Undersheriff Doug Scherar announces bid for Routt County Sheriff

Current Sheriff Garrett Wiggins hasn’t decided whether he will pursue fourth term

Routt County Undersheriff Doug Scherar is running for sheriff in next November's election.
Doug Scherar/Courtesy photo

Routt County Undersheriff Doug Scherar announced Sunday he is running for sheriff in next November’s election.

After moving to Yampa as a child, Scherar has lived in Routt County almost all his life. He is a 1993 graduate of Steamboat Springs High School, started with the sheriff’s office as a reserve deputy the year after that, and has spent more than 25 years in local law enforcement.

“I’m just going to run off of my experience in local law enforcement and my reputation,” Scherar said. “I think I have a pretty good, sound reputation for being fair and professional in Routt County.”

Scherar, 47, is the first to announce his candidacy for sheriff, and it is unclear whether current Sheriff Garrett Wiggins will run for a fourth term. Wiggins did not respond to a request for comment from Steamboat Pilot & Today on Monday but told Steamboat Radio on Sunday he hadn’t decided whether he would run again.

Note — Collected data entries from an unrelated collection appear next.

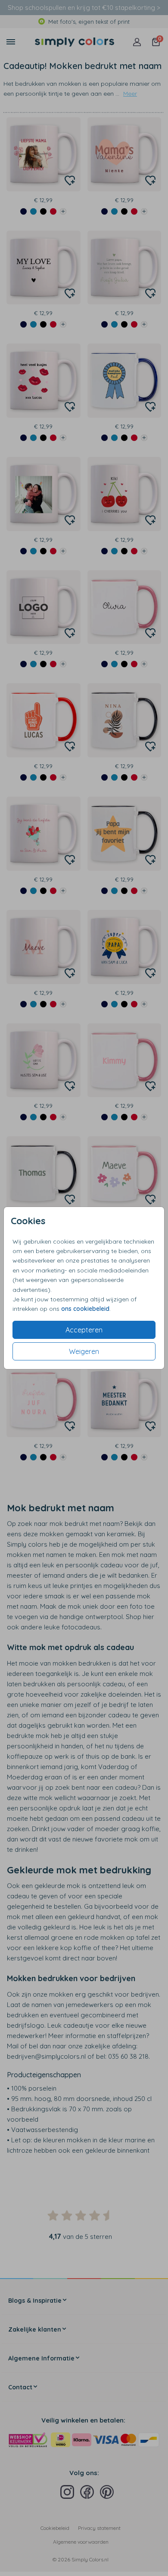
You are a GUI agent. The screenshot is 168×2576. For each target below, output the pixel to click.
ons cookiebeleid (85, 1309)
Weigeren (84, 1351)
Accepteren (84, 1330)
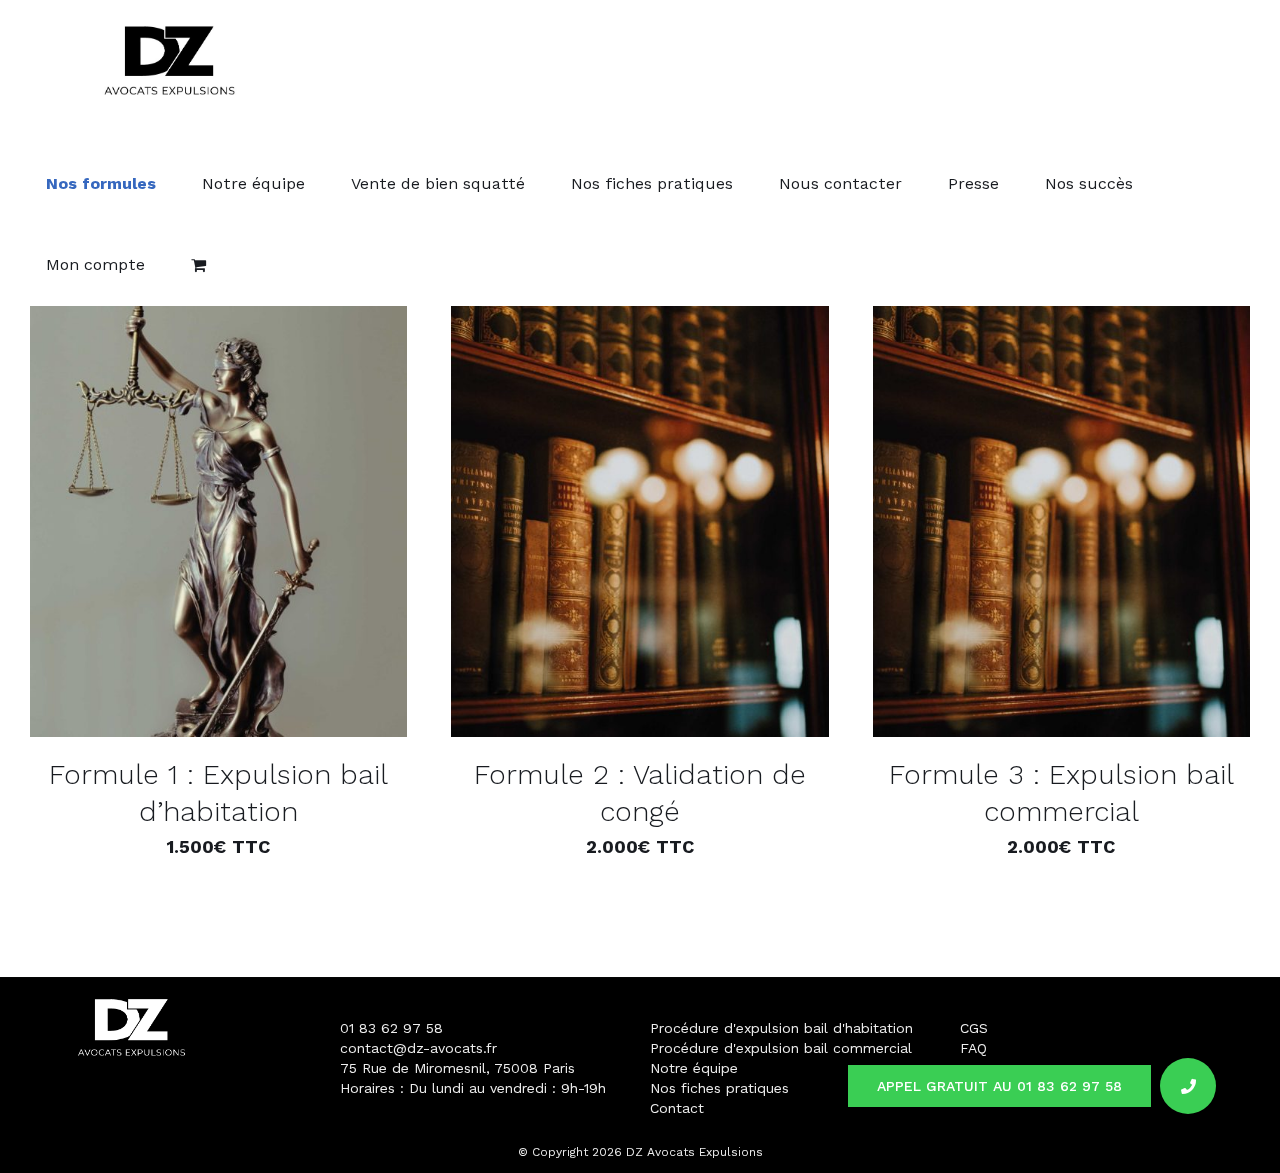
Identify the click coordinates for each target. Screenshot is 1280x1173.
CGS (974, 1028)
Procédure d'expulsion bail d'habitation (781, 1028)
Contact (677, 1108)
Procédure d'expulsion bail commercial (781, 1048)
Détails (298, 524)
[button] (1188, 1086)
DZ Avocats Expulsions (694, 1152)
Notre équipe (694, 1068)
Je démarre (160, 524)
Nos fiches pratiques (719, 1088)
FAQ (973, 1048)
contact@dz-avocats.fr (418, 1048)
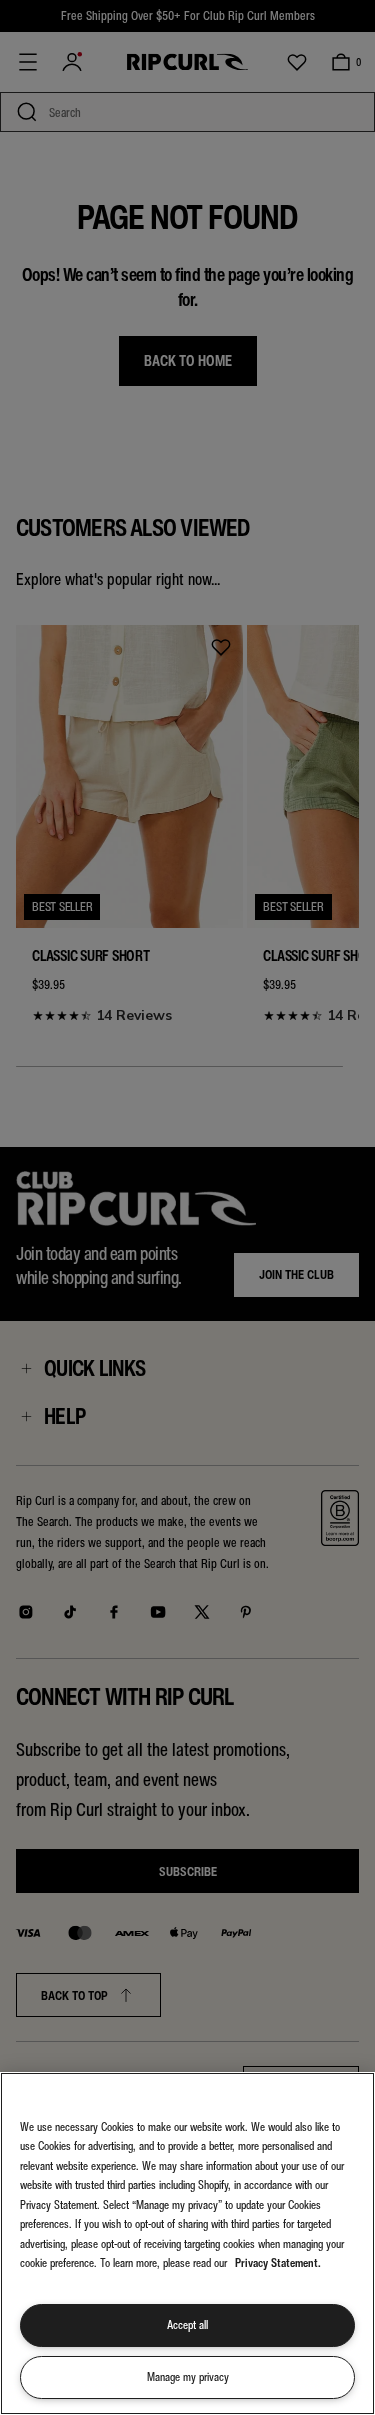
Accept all (187, 2325)
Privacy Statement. (278, 2263)
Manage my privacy (188, 2377)
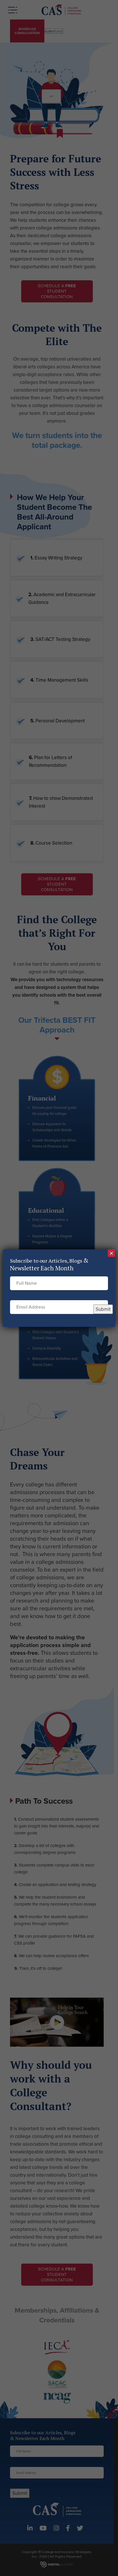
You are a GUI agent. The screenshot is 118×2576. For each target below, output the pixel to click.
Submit (103, 1309)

Before taking a job with the Steamboat Springs Police Department in 2004, Scherar spent about a decade as a dispatcher, detention deputy in the jail, patrol deputy and patrol sergeant in the sheriff’s office. After nearly seven years as a patrol officer in Steamboat, Scherar returned to the sheriff’s office in 2011 as a sergeant and eventually a lieutenant. Wiggins named him undersheriff in 2017.

If elected, Scherar said one of his top priorities will be setting up a collaborative co-responders program that could partner with other municipalities and other entities like Colorado Parks and Wildlife. The Steamboat Springs Police Department already has a similar program in place, and Scherar said he is already working on one for the sheriff’s office.

“I think it is an outstanding program, and we’ve seen it work in areas that are able to implement it,” Scherar said. “I know the city of Steamboat Springs has seen a reduction in the amount of calls that officers are having to go to and hang around on, and that’s something that needs to be expanded out into the county.”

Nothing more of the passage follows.